---------- DATASET ENTRIES
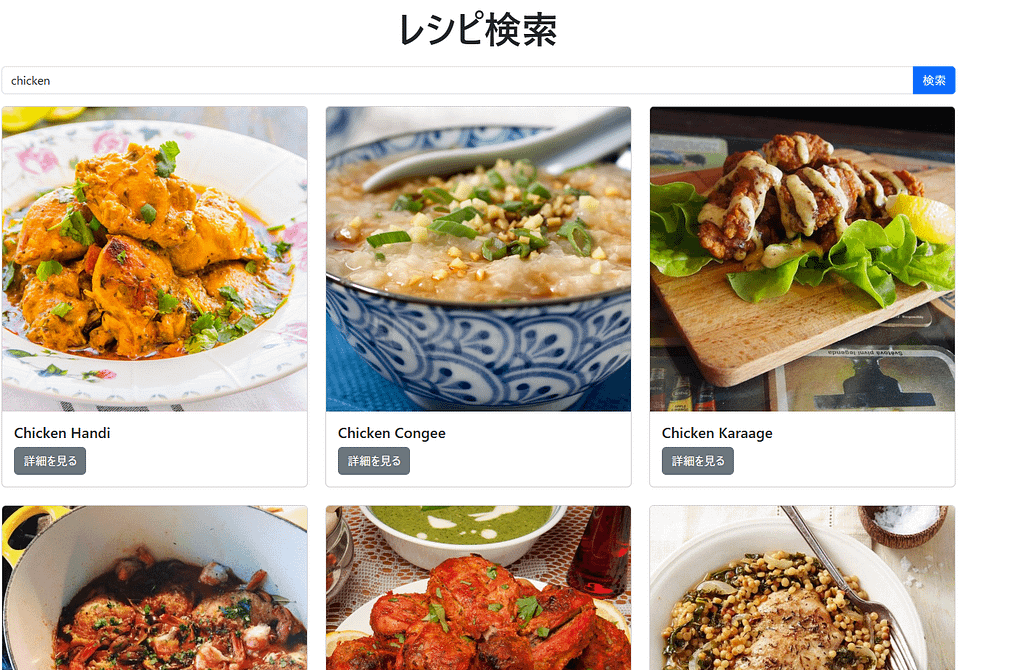Click the Chicken Handi recipe title

[62, 433]
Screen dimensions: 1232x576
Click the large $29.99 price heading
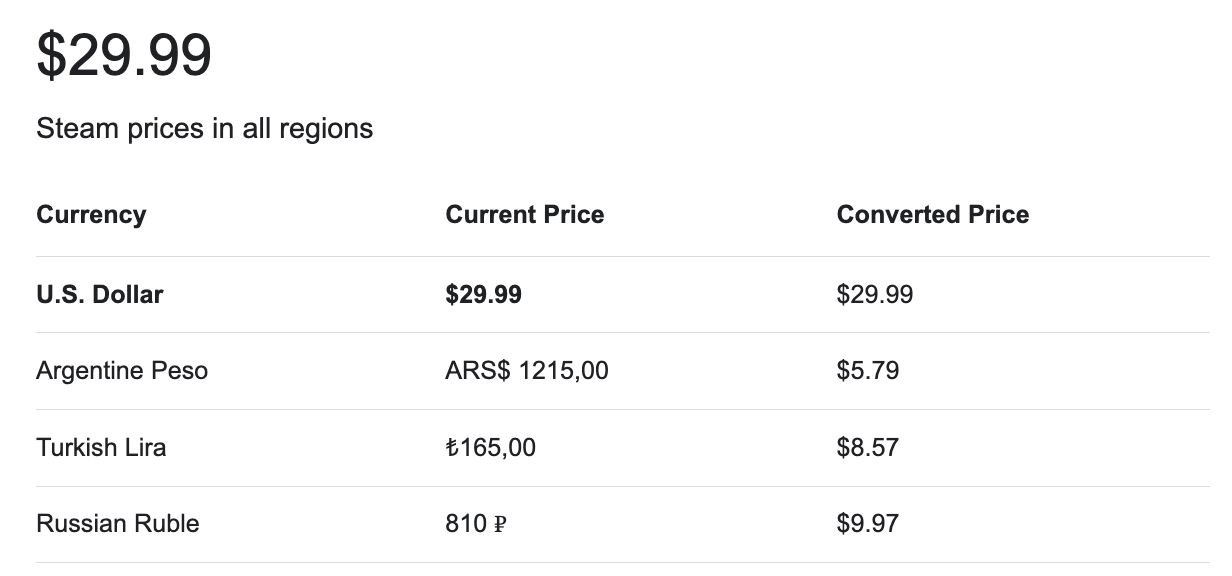click(124, 55)
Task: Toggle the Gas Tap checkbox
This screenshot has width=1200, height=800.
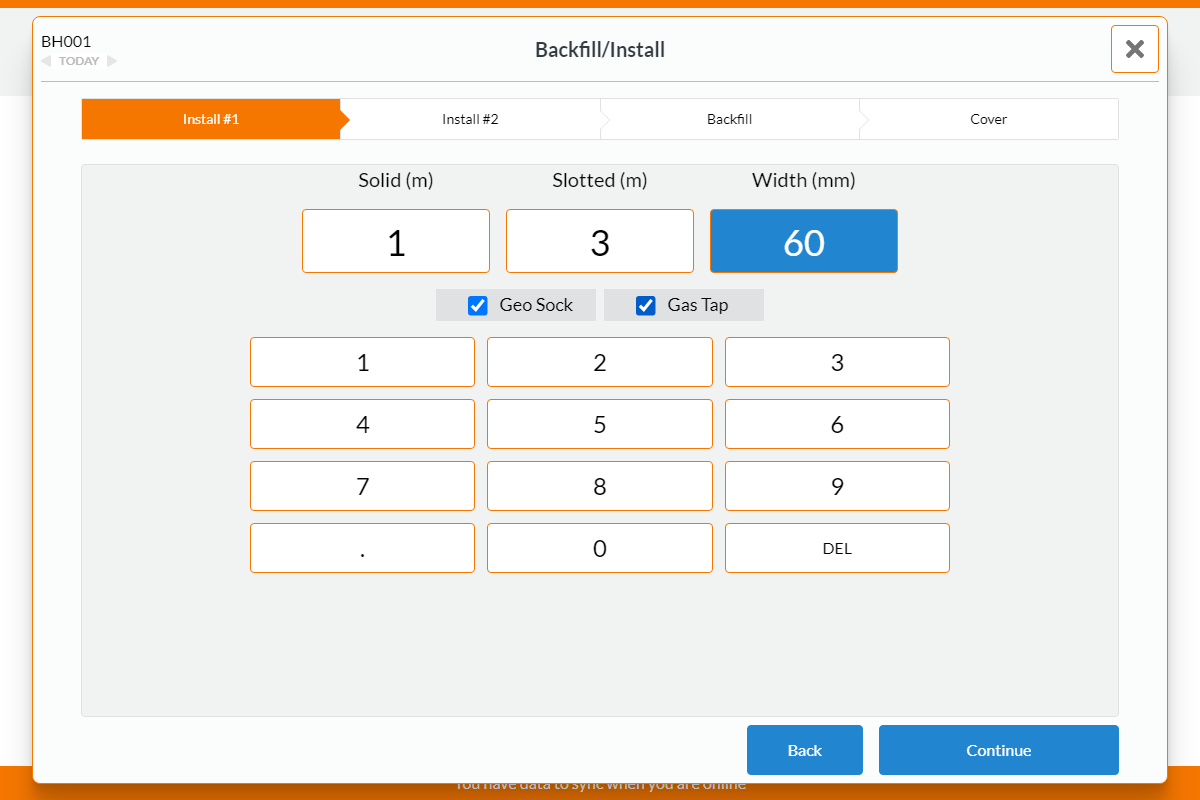Action: pos(646,306)
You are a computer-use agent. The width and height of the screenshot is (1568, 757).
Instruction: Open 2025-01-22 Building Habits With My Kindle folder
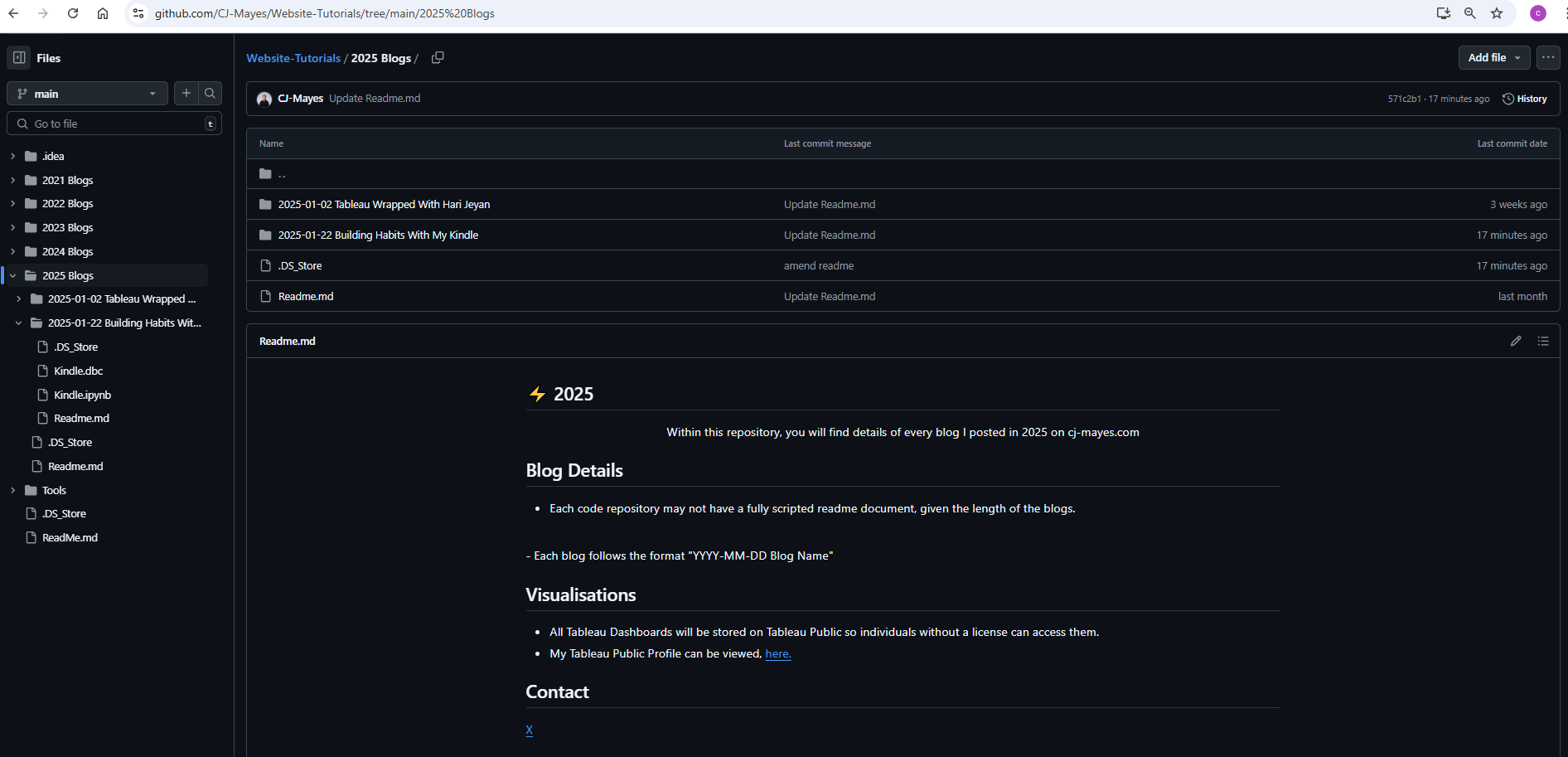(378, 235)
--------------------
> JOB
Copy every line of the records above word for word, leaving out the pictures.

> WORKED ANSWER
Click the Chicken Handi recipe title

[62, 433]
Screen dimensions: 1232x576
Click the large $29.99 price heading
click(124, 55)
Task: Toggle the Gas Tap checkbox
This screenshot has width=1200, height=800.
Action: pos(646,306)
You are a computer-use agent. The width and height of the screenshot is (1568, 757).
Instruction: Open 2025-01-22 Building Habits With My Kindle folder
(378, 235)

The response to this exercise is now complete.